Among the entries below, only the lines starting at the one with "Odstoupení od smlouvy (1145, 1635)" and ending at the one with "[Snížit množství o 1] (1041, 268)", both included, are to be printed exactly.

** MATERIAL FOR THIS TASK **
★ ★ ★ ★ ★

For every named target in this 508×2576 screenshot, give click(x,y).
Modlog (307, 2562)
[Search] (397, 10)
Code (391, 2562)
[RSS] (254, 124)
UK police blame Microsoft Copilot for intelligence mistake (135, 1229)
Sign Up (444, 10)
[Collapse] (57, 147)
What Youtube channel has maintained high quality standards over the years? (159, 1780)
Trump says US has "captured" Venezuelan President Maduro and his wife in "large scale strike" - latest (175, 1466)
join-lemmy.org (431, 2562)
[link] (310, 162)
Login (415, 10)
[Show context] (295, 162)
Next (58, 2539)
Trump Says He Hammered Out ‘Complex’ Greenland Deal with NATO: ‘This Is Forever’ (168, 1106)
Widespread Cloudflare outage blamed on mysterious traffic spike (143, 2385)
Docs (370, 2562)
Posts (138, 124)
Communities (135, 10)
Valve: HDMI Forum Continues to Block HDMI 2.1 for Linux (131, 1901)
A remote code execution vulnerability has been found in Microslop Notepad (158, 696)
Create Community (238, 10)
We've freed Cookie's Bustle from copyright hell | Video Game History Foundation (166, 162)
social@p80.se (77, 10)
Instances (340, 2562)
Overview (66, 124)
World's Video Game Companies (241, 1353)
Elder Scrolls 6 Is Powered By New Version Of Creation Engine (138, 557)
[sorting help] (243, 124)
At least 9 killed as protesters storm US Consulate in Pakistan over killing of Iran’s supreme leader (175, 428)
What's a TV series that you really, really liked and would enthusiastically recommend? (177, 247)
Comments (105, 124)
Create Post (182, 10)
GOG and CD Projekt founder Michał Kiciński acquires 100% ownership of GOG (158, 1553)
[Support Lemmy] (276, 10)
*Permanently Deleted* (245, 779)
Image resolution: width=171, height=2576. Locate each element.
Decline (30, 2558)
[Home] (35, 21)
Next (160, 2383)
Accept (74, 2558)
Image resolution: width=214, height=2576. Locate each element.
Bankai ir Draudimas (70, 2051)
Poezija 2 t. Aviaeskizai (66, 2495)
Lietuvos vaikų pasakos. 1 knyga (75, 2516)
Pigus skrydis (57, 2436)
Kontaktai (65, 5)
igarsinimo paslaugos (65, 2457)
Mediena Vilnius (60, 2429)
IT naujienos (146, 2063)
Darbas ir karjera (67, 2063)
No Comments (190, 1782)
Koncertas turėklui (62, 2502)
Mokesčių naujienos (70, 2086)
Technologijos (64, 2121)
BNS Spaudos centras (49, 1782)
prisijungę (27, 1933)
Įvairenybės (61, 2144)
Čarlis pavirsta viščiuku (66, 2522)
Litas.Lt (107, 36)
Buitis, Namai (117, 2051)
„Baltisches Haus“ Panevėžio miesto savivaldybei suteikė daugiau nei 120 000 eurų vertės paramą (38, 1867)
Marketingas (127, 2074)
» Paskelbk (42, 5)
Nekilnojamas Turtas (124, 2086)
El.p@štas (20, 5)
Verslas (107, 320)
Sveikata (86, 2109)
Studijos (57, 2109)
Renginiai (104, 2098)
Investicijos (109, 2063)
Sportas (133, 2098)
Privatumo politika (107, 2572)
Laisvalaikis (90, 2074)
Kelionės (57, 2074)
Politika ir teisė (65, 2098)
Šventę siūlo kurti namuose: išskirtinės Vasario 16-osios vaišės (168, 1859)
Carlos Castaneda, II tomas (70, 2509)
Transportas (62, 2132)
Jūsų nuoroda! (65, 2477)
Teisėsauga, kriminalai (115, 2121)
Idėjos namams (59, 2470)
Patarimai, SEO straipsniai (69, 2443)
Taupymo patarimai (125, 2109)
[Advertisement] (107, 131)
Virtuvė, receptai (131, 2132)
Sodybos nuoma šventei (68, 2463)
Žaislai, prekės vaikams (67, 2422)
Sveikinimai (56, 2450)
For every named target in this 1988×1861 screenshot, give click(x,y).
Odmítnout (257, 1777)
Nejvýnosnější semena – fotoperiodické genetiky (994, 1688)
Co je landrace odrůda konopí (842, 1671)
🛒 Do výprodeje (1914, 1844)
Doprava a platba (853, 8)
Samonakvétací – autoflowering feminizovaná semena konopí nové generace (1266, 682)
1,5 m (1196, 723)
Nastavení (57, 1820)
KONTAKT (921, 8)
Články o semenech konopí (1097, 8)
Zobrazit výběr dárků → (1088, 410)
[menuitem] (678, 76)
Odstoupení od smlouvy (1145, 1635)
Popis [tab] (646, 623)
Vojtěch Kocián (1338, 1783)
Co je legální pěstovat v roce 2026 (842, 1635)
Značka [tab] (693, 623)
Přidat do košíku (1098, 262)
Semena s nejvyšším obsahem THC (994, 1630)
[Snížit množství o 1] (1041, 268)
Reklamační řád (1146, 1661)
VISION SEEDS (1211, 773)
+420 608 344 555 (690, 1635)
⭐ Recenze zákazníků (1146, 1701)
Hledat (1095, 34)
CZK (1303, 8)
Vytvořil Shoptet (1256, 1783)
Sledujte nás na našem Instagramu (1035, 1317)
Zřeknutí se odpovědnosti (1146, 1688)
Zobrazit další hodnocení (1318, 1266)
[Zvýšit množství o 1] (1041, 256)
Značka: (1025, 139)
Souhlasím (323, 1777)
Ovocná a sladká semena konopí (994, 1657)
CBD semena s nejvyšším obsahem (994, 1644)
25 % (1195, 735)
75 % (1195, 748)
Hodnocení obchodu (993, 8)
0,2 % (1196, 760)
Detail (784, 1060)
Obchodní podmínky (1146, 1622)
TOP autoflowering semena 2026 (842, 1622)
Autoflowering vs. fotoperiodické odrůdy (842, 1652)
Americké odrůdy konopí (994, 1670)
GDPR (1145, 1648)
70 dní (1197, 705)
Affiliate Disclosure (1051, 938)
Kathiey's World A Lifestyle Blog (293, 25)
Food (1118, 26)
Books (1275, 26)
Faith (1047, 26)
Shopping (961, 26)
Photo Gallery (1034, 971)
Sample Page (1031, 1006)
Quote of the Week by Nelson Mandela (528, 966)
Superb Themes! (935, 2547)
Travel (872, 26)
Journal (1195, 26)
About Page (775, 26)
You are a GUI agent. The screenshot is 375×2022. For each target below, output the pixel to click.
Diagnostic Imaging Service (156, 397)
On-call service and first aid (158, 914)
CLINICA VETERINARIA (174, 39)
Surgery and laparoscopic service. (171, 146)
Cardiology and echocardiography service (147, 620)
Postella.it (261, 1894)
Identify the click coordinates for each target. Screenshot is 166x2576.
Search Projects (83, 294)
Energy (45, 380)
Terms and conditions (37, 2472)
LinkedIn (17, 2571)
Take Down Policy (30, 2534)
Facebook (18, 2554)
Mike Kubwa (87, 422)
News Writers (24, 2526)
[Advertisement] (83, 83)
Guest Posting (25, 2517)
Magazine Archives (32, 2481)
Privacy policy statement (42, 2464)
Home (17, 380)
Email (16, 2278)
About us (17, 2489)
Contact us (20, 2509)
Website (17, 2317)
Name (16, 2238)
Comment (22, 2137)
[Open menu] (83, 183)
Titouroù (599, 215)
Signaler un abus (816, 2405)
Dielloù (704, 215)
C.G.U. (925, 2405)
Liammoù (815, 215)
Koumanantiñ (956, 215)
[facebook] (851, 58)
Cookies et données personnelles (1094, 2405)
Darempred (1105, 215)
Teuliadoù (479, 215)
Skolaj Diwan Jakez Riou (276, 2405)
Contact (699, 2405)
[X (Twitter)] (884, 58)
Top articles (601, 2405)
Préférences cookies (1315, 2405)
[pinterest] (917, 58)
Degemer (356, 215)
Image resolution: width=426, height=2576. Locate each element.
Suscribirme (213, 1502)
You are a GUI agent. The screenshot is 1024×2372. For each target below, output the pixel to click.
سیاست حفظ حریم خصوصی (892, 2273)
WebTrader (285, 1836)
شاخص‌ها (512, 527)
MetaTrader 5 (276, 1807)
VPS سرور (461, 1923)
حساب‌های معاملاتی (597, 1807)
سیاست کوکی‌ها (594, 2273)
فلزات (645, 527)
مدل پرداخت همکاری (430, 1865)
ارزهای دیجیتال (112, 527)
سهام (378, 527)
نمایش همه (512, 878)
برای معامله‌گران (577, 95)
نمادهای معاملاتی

★ ★ ★ ★ ★

** TASK OUTPUT **
Odstoupení od smlouvy (1145, 1635)
Popis [tab] (646, 623)
Vojtěch Kocián (1338, 1783)
Co je legální pěstovat v roce 2026 (842, 1635)
Značka [tab] (693, 623)
Přidat do košíku (1098, 262)
Semena s nejvyšším obsahem THC (994, 1630)
[Snížit množství o 1] (1041, 268)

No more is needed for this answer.